REQUIRED ACTION: Where a line of the data holds the word "with", copy that line.

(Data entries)
--------------------------------------------------

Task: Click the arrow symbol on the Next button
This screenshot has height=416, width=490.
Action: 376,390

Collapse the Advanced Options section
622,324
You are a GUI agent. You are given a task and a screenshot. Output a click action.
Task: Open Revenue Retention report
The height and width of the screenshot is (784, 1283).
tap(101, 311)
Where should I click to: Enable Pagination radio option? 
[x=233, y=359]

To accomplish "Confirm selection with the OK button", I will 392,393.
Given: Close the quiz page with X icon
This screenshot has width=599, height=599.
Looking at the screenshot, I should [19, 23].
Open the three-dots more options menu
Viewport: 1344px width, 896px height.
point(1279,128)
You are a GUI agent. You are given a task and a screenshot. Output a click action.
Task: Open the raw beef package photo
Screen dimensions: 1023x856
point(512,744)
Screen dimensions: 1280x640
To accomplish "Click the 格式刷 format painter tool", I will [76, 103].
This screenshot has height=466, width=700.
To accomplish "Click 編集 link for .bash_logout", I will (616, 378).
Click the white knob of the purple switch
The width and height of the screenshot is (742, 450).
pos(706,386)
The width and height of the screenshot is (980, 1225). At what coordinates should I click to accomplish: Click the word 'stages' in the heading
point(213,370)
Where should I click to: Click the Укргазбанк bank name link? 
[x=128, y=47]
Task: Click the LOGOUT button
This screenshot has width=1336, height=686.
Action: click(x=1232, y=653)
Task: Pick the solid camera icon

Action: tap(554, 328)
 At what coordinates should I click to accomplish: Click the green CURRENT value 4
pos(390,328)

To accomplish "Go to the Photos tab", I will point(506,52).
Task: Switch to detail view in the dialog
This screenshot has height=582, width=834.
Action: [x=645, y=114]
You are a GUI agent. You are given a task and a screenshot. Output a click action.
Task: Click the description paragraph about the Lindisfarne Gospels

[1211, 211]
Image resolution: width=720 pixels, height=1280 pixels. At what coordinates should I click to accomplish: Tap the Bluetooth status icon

--------------------------------------------------

SOLUTION FOR THIS EXERCISE:
To accomplish "Confirm selection with the OK button", I will 392,393.
Given: Close the quiz page with X icon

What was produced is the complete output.